**GIVEN DATA**
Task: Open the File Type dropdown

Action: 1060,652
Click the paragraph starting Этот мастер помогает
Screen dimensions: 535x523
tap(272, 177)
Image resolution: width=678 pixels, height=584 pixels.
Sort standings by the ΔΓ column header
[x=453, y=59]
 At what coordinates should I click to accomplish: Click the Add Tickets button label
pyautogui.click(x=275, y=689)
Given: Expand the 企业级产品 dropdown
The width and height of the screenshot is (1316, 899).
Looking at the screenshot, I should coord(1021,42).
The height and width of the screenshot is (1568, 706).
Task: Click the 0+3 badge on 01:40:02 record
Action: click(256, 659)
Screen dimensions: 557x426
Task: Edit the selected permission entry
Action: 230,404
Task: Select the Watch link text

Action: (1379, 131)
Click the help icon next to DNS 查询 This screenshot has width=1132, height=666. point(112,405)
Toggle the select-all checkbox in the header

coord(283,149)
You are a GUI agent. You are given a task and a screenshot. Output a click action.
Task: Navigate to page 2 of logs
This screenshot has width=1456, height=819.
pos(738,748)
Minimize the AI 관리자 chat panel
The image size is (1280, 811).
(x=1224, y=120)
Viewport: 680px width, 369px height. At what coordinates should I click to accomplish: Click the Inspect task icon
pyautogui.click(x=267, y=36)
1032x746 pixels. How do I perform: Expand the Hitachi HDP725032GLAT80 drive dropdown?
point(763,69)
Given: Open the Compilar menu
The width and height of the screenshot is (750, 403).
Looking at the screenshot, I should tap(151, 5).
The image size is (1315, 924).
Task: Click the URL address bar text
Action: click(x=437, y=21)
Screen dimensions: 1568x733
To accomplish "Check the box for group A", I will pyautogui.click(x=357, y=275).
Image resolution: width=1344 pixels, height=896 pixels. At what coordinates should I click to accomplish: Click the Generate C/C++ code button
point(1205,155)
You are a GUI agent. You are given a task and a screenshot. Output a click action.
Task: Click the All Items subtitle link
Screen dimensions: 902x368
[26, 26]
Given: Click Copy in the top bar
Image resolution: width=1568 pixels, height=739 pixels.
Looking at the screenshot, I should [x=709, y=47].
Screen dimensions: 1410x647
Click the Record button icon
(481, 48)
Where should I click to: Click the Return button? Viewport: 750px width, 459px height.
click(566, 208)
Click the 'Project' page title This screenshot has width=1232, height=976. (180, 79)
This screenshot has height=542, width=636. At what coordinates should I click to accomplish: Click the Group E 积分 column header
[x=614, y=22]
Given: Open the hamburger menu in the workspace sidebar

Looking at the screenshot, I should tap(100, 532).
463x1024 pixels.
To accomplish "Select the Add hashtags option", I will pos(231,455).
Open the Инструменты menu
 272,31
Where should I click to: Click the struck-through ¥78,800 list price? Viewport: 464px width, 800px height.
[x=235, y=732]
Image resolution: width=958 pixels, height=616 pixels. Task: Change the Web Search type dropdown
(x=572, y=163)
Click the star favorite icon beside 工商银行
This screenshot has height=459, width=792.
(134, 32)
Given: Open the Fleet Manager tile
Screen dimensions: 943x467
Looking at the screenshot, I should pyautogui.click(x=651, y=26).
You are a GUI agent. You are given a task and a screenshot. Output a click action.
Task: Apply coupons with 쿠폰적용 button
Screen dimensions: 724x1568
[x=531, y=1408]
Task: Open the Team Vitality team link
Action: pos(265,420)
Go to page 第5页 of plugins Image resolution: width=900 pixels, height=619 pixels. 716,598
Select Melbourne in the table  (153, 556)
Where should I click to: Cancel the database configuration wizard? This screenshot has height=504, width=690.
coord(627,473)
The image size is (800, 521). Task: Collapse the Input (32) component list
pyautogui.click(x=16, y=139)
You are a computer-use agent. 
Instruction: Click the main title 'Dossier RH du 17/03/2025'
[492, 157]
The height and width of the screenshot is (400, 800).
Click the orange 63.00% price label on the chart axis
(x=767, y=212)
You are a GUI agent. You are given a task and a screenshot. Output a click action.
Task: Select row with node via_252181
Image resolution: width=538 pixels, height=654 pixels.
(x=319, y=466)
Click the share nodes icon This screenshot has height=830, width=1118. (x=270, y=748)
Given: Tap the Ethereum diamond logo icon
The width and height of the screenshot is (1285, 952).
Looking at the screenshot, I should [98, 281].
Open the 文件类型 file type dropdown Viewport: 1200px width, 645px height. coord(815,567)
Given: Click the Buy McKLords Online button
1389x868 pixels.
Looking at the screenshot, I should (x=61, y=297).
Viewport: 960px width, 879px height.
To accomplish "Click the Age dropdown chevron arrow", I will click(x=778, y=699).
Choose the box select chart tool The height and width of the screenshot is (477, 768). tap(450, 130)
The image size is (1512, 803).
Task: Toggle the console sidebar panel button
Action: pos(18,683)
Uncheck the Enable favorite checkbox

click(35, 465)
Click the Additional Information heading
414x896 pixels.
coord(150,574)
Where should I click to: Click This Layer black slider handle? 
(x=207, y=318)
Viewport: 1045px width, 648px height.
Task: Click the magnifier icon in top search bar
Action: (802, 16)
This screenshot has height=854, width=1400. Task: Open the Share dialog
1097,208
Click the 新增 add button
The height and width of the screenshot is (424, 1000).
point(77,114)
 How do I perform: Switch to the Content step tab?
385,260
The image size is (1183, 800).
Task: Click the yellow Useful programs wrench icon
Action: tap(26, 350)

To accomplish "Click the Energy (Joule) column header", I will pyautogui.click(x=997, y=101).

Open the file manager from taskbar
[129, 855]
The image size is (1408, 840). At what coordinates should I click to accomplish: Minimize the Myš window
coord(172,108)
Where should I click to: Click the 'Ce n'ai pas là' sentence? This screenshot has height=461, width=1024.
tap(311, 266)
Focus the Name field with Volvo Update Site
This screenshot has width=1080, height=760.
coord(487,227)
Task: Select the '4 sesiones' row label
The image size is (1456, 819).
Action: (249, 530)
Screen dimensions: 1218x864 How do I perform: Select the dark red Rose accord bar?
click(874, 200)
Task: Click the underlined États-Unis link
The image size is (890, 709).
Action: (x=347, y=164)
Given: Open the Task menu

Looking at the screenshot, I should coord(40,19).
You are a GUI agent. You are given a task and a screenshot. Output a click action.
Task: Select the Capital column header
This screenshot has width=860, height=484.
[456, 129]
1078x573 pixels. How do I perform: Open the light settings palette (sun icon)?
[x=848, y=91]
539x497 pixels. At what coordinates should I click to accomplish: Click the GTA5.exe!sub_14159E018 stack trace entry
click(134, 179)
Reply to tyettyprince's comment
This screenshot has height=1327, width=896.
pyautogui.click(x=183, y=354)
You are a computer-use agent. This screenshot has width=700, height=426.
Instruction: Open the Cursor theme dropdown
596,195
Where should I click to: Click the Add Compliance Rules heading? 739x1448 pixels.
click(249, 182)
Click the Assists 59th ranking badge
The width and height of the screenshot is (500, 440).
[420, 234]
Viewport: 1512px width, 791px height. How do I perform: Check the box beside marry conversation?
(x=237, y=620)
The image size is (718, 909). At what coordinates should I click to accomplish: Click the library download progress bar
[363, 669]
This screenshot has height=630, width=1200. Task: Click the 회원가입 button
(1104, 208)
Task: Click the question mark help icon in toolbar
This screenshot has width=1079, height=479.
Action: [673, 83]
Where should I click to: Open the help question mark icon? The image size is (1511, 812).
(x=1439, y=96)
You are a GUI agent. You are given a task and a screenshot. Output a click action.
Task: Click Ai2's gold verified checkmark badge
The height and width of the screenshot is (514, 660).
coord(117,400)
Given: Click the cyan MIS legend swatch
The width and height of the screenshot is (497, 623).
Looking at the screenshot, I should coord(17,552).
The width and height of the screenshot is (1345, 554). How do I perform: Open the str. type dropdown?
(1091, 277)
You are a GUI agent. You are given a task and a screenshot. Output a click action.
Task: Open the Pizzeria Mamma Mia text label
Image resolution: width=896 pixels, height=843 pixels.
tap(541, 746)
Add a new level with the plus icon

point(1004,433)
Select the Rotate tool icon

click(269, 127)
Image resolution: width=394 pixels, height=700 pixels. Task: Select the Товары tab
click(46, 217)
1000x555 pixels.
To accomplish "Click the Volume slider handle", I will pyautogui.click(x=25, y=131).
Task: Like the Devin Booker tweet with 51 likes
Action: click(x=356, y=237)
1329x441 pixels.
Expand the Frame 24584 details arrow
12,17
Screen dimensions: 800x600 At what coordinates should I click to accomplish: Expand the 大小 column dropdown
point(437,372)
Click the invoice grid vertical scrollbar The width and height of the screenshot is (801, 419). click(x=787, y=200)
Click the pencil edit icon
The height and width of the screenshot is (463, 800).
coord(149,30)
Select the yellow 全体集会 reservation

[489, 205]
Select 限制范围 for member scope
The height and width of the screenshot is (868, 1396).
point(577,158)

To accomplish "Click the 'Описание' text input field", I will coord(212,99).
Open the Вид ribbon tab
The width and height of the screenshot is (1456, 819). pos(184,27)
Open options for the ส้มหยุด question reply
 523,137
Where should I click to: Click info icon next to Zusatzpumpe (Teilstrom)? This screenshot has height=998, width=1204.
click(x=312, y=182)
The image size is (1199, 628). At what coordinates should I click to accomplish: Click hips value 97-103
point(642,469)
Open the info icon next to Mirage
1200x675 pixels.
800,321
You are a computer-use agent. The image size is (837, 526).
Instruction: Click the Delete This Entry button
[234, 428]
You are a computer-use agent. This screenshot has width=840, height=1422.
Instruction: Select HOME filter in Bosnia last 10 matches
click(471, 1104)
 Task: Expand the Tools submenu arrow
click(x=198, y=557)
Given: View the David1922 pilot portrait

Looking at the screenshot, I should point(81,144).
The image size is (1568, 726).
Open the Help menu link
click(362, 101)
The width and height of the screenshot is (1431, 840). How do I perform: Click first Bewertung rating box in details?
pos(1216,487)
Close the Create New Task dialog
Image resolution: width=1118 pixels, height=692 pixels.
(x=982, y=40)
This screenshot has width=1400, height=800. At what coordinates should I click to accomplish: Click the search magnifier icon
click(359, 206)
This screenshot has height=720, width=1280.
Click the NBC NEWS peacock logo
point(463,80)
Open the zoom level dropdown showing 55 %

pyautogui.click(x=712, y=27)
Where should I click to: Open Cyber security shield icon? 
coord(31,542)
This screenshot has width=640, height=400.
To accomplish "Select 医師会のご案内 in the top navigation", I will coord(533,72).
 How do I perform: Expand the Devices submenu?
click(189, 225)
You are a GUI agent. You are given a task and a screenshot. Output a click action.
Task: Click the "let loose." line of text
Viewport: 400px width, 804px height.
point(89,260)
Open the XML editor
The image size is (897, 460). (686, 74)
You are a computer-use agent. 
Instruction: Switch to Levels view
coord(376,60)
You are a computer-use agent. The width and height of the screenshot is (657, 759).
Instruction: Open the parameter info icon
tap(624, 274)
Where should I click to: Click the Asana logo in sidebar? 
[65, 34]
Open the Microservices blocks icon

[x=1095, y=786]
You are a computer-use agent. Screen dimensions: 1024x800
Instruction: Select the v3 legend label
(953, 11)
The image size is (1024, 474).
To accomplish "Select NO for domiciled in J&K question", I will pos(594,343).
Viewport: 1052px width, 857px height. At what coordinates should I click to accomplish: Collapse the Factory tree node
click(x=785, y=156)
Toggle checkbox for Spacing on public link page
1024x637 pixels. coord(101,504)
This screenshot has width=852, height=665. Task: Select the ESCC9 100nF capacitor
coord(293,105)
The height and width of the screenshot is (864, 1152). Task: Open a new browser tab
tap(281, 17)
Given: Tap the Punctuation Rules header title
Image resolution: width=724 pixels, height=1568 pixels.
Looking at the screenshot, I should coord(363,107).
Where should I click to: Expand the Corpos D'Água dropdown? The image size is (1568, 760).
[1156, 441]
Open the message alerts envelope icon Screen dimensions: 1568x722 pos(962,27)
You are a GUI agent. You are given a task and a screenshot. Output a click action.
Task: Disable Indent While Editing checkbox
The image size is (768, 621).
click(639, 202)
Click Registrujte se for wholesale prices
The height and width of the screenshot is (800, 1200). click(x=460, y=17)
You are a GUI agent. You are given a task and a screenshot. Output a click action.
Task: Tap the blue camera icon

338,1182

**TASK INSTRUCTIONS**
Reply with nothing but the number of lines in the entries above that hold the string "field".

**WRITTEN SOLUTION**
2